The company also decided to reduce its staff count by 2% out of 51,000 people. It is believe that, this decision has affected the overall performance of the industry players as more lay-off and revenue reduction effects are seen among the operators and third party contractors as less upstream contracts are offered for them to explore.

The trickle-down effect on the industry is higher than the initial effect on Petronas. Given the high cost, low price of oil and less offshore projects this has make it tougher among the local upstream oil and gas players to survive. Given the volatility in oil price, it has somehow impacted the value of ringgit as Malaysia is an oil exporting country.


The above graph explains the relationship between oil price and the value of ringgit.

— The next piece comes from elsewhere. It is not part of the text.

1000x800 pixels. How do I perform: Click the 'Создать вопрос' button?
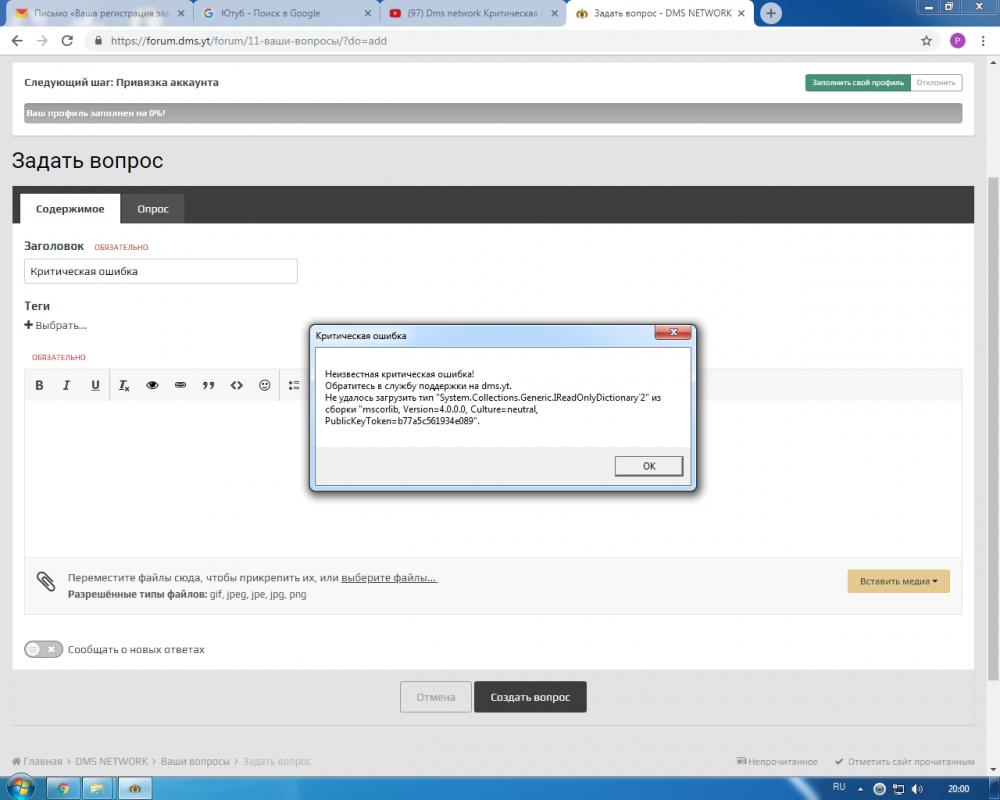click(530, 697)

As the price of oil increase, the value of ringgit will appreciate and vice versa (data derived from Bloomberg).

These indicate a strong relationship between oil and ringgit. Hence, the volatility in Ringgit is influence by oil and impacted the commodities trading market and the import depending businesses. In August 17, 2016, the Ringgit was valued at RM4.02/USD.

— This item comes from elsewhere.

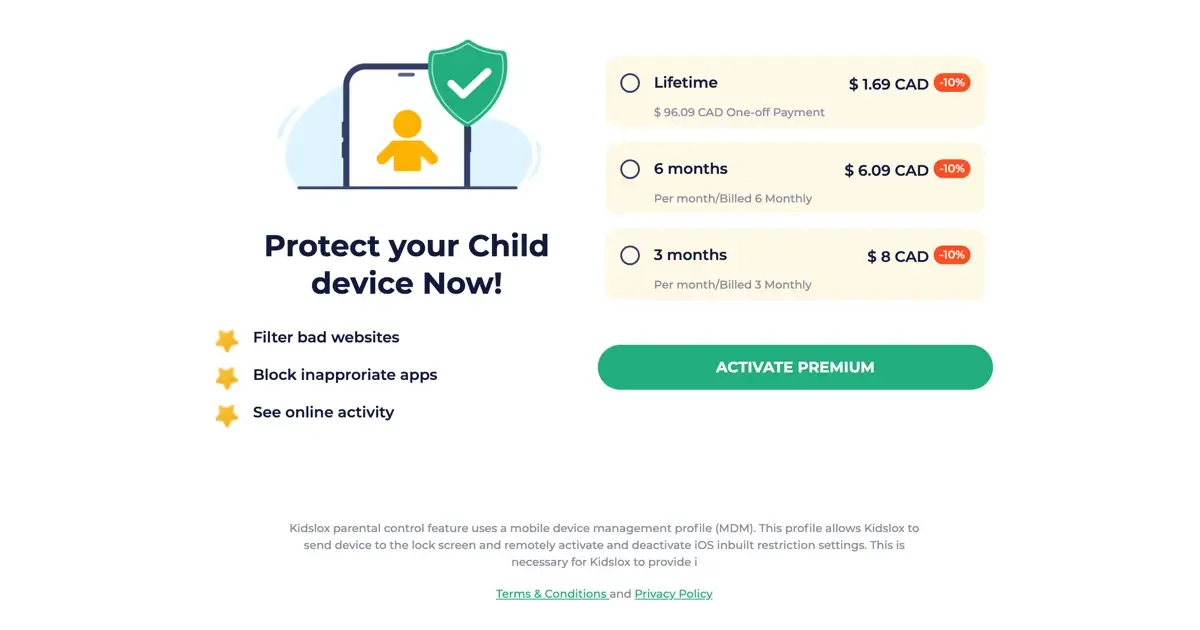Click the $ 1.69 CAD Lifetime price
This screenshot has height=630, width=1200.
coord(889,84)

The value of Ringgit has continues to be very volatile given the oil price phenomenon added with the interest rate cut. With the world expecting the Fed to increase its interest rate this does not move in favor of the Ringgit.

In the first quarter, companies such as Amway (M) Holdings Bhd, Cahya Mata Sarawak Bhd, MSM Malaysia Holdings Bhd, Petroliam Nasional Bhd (Petronas) and Tan Chong Motor Holdings Bhd attributed their drop in earnings to the impact of weakening ringgit.

When Ringgit depreciates, firms that rely more on import products will face more significant impact on their profit margin, especially among tendered contractors.

The manufacturing industry appears to be most affected. Higher sales tax and import tax cost because of the fall in value of Ringgit led to greater cost burden.

Besides that, depreciation of Ringgit could also contribute towards higher cost of imported components utilised by domestic producers.

This could also contribute to lower purchasing power of the companies for imported product. However, given the drop in local material price, depreciation of ringgit should able to boost the domestic spending and local market should be seen as an alternative for lower cost strategy.

The global economy is currently facing a tough time due to the changes in the oil industry. It is important for related businesses to accept that the current oil price level could be the new normal in the market. It is predicted that the oil industry will continue facing challenges.